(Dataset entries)
# # # # #
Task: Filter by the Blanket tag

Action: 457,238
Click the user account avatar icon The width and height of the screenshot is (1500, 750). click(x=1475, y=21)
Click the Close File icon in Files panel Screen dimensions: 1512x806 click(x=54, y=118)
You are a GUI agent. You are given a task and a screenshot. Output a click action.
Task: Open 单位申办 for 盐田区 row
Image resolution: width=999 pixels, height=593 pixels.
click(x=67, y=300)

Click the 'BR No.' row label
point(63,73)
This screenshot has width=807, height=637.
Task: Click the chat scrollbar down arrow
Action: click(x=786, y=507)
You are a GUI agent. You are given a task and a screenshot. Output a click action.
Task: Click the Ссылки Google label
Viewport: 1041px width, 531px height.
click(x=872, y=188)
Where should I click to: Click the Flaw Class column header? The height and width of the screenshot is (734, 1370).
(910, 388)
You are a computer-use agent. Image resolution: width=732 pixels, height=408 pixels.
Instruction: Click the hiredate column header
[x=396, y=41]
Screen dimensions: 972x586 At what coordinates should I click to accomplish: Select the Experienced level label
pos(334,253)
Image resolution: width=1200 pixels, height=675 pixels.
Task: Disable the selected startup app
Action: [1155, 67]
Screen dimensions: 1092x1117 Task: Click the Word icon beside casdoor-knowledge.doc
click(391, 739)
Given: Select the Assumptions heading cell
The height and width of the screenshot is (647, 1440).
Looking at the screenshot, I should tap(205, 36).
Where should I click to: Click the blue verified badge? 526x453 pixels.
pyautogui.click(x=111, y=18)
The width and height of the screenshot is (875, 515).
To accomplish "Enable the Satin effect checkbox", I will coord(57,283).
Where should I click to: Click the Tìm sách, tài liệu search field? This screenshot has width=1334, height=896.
# # # # #
Task requirements:
Nothing in the records should be altered when they are written out again.

Output:
Task: Filter by the Blanket tag

Action: 457,238
Click the user account avatar icon The width and height of the screenshot is (1500, 750). click(x=1475, y=21)
Click the Close File icon in Files panel Screen dimensions: 1512x806 click(x=54, y=118)
You are a GUI agent. You are given a task and a screenshot. Output a click action.
Task: Open 单位申办 for 盐田区 row
Image resolution: width=999 pixels, height=593 pixels.
click(x=67, y=300)

Click the 'BR No.' row label
point(63,73)
This screenshot has width=807, height=637.
Task: Click the chat scrollbar down arrow
Action: click(x=786, y=507)
You are a GUI agent. You are given a task and a screenshot. Output a click action.
Task: Click the Ссылки Google label
Viewport: 1041px width, 531px height.
click(x=872, y=188)
Where should I click to: Click the Flaw Class column header? The height and width of the screenshot is (734, 1370).
(910, 388)
You are a computer-use agent. Image resolution: width=732 pixels, height=408 pixels.
Instruction: Click the hiredate column header
[x=396, y=41]
Screen dimensions: 972x586 At what coordinates should I click to accomplish: Select the Experienced level label
pos(334,253)
Image resolution: width=1200 pixels, height=675 pixels.
Task: Disable the selected startup app
Action: [1155, 67]
Screen dimensions: 1092x1117 Task: Click the Word icon beside casdoor-knowledge.doc
click(391, 739)
Given: Select the Assumptions heading cell
The height and width of the screenshot is (647, 1440).
Looking at the screenshot, I should tap(205, 36).
Where should I click to: Click the blue verified badge? 526x453 pixels.
pyautogui.click(x=111, y=18)
The width and height of the screenshot is (875, 515).
To accomplish "Enable the Satin effect checkbox", I will coord(57,283).
Where should I click to: Click the Tìm sách, tài liệu search field? This screenshot has width=1334, height=896.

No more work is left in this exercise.